Now we need a Leslie Groves for ebola. What we have now is total war against an alien species. It takes over our cells and uses them to reproduce itself. In the process, it kills us. It’s not intelligent or even sentient. It’s just a relentless biological machine of death.
But it’s the toughest enemy of its kind our species has faced since the Black Plague. Why? An epidemic’s threat is proportional to its latency (incubation) period and its mortality. Ebola’s three-week latency period is much longer than the Spanish flu’s, and its mortality rate is much higher. The only thing that so far has saved us from possible species decimation or extinction is that ebola is not airborne and therefore not easily transmissible.
Viruses are not like bacteria. They’re not alive, and they can’t exchange genes as can bacteria. But they can mutate. We just don’t know how fast, or even by what precise mechanism. So we’d better have lots of ZMapp and some good vaccines on hand, just in case ebola goes airborne.

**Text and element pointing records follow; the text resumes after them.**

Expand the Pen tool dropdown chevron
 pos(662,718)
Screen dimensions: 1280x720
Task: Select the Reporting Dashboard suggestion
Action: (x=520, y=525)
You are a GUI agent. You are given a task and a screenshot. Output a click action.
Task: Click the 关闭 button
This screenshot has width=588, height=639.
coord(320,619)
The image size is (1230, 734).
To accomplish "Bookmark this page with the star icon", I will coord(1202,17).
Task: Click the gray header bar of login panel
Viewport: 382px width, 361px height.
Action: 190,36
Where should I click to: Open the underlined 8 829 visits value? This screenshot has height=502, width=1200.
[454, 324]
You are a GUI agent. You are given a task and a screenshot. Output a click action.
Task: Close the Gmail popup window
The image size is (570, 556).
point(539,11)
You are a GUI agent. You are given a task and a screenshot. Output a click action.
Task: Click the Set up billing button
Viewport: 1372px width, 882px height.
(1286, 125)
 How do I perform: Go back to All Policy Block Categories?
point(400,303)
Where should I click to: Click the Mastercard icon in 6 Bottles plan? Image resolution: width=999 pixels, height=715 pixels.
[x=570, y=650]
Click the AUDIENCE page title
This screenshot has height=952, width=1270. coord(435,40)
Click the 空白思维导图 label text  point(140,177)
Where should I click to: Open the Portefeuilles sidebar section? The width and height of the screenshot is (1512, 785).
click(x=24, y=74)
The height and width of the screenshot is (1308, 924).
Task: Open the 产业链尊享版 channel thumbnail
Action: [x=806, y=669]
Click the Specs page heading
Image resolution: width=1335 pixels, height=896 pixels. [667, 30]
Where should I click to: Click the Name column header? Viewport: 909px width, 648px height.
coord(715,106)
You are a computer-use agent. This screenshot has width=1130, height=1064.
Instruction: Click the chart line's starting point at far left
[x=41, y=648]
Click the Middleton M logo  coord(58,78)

The President has the Executive power to make all this happen for our national security. He should use it before things get out of hand. The 3,000 troops he sent to build medical infrastructure in Africa are a good start, but they are only a start.
For all the President’s time in office, the opposition has harassed him and sought to stymie him at every turn. But God help them if they oppose him this time. Just look at the videos of the protests in Dallas and the near-riots in Madrid. And this is with only one death each inside the US and Spain! This could be the beginning of a rapid decline of global civilization, unless we realize we’re in a war we have to win.